It was 1998. The EPA had just settled the largest Clean Air Act enforcement action in its history, for one billion dollars, with seven manufacturers of heavy-duty diesel engines who were found to have cheated the emissions regulation. The manufacturers had used software defeat devices that allowed an engine to pass certification tests in the laboratory but then run in more polluting but more fuel efficient ways during highway driving. As part of the settlement, the manufacturers agreed to additional engine emissions testing, both in the lab and on the road, in order to prove compliance.

Buried in Appendix C of the Consent Decree between the federal government and Caterpillar, Cummins, Detroit Diesel, Volvo, Mack Trucks/Renault and Navistar was a definition of the test that would be used for that additional compliance testing: the Not to Exceed (NTE) test. In 2005 the NTE was incorporated into the EPA’s “Final Rule for Control of Emissions of Air Pollution From New Motor Vehicles: In-Use Testing for Heavy-Duty Diesel Engines and Vehicles,” the first regulation in the world to mandate in-use testing of heavy-duty vehicles. And U.S. federal heavy-duty vehicle emissions regulation still relies on the NTE today, and will continue to do so until at least 2027.

It bears repeating: the test used to monitor and certify emissions performance of heavy-duty engines in the United States was devised somewhat hastily, under the pressure of negotiating a settlement to a legal case involving a specific type of cheating during highway operation in which a billion dollars was at stake (real money in 1998).
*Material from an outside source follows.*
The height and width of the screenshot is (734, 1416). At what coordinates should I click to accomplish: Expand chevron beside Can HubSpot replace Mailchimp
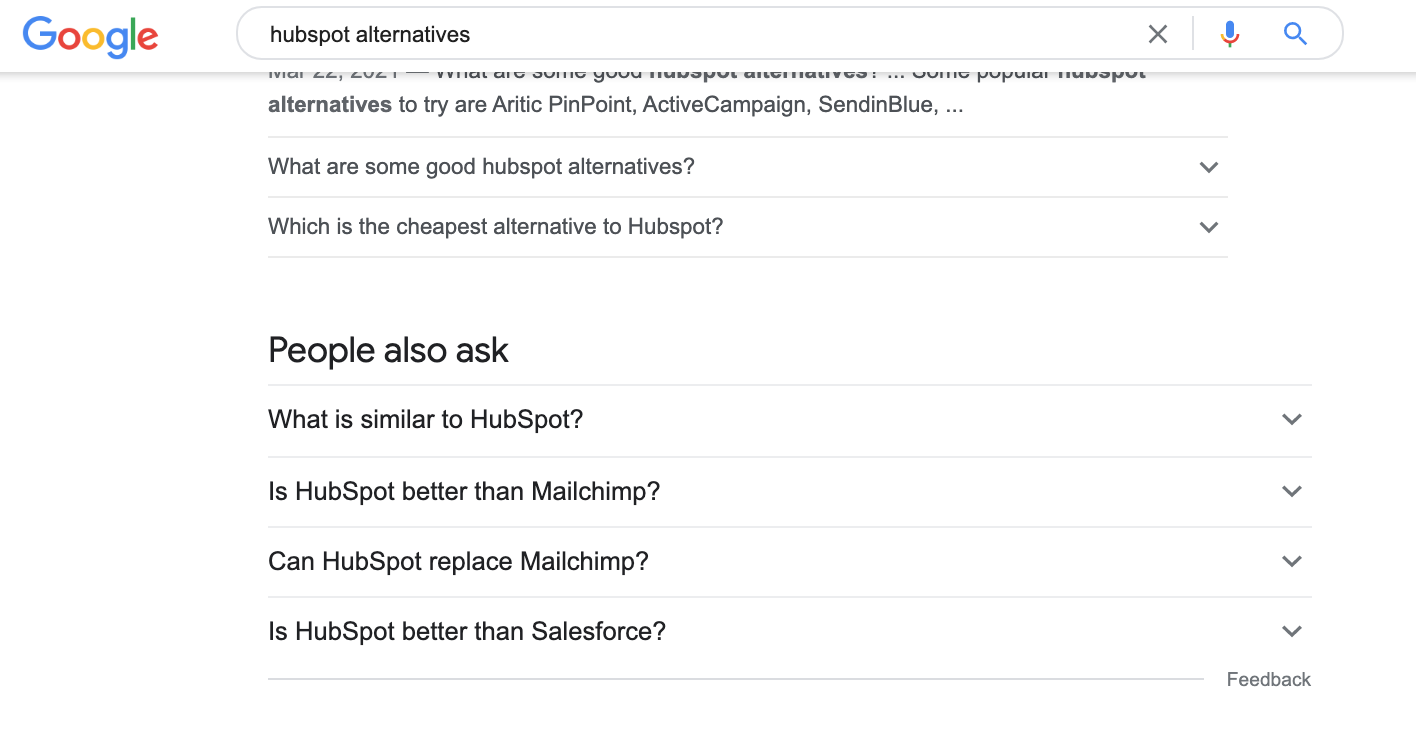(x=1292, y=561)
It’s no wonder that it doesn’t work the way it might have if it had had a different starting point.

What is the NTE test? A technical description can be found here, but in brief, the NTE test places limits on exhaust emissions during real-world highway-type driving. The NTE test does not place any limits on emissions during other kinds of driving, such as low-speed or low-load operation, urban operation, or transient driving (lots of different speeds and accelerations and decelerations). And because U.S. regulations rely so heavily on the NTE test, they don’t effectively address emissions in those conditions. Unsurprisingly, heavy-duty vehicles on the road in the United States today have very low emissions during highway driving and very high emissions during urban driving. In fact, as diesel trucks exit a freeway to enter into a heavily populated area, the harmful emissions in their engine exhaust increase by an order of magnitude.
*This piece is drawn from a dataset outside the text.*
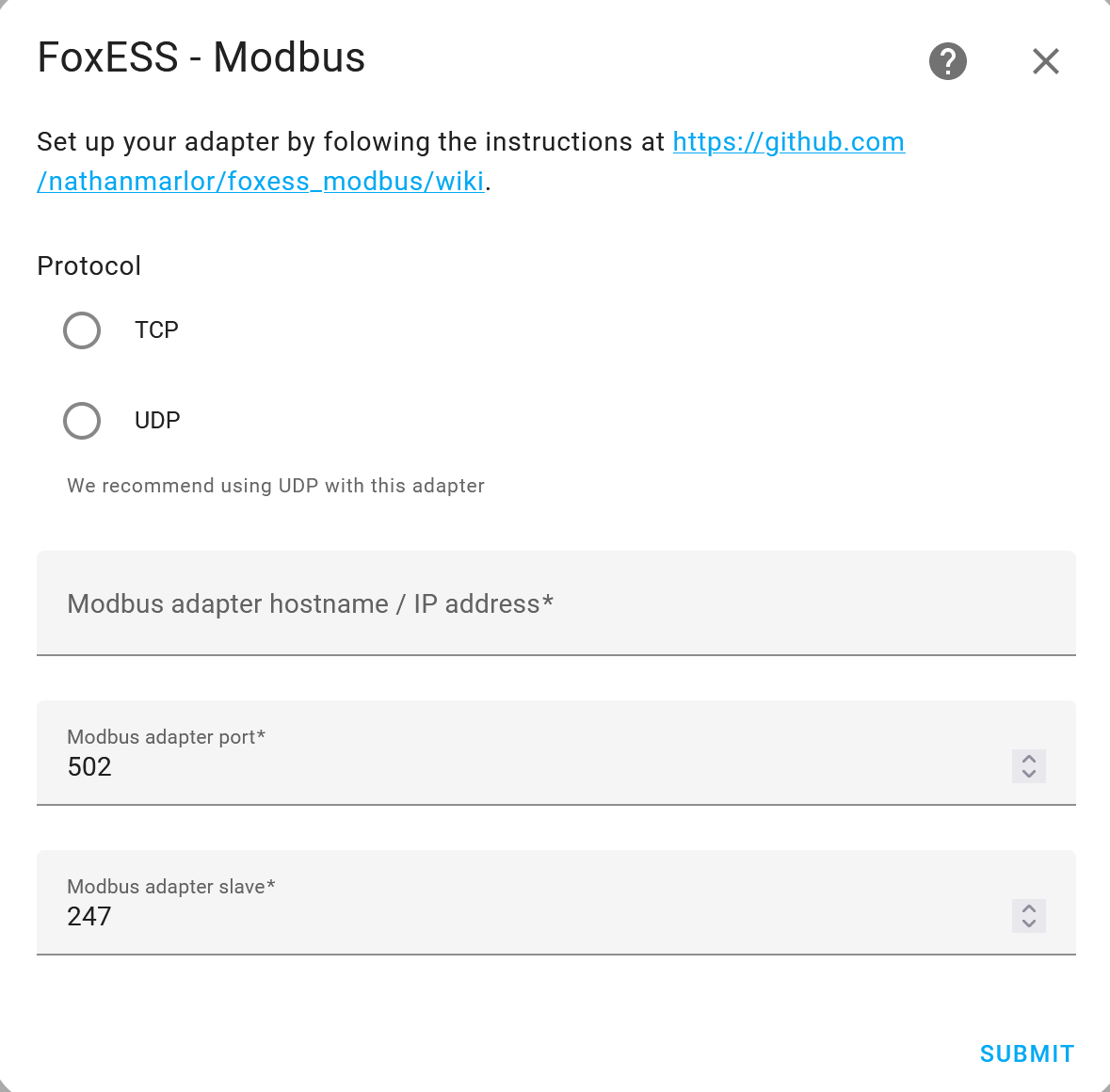Submit the FoxESS Modbus configuration
This screenshot has width=1110, height=1092.
[x=1026, y=1053]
Compare this with the approach taken in Europe. The European Commission also wanted to include in-use testing designed to limit real-world emissions as part of a heavy-duty vehicle regulation (Euro VI) finalized about six years after the EPA’s 2005 rule. But the EU opted for a different approach to evaluating compliance. Instead of a method that completely discounts all urban driving, the EU test incorporates some of it. The approach is the Moving Average Window (MAW) test. While the MAW doesn’t give equal weight to highway emissions and urban emissions, it also doesn’t discard the latter entirely.

Both the NTE and the MAW collect and analyze second-by-second data on exhaust pollutants to determine whether an engine passes or fails to comply. But there are significant and crucial differences in how they define the conditions that have to be met for collected data to be considered valid for purposes of the test—and therefore in what data each test excludes or discards. A summary of how these two test cycles work appears in our just-released analysis of NOx emissions from heavy trucks in the United States and Europe. The key point here is that the NTE excludes all emissions data when the engine is operating as it would during urban driving, or other low-load, low-power operation.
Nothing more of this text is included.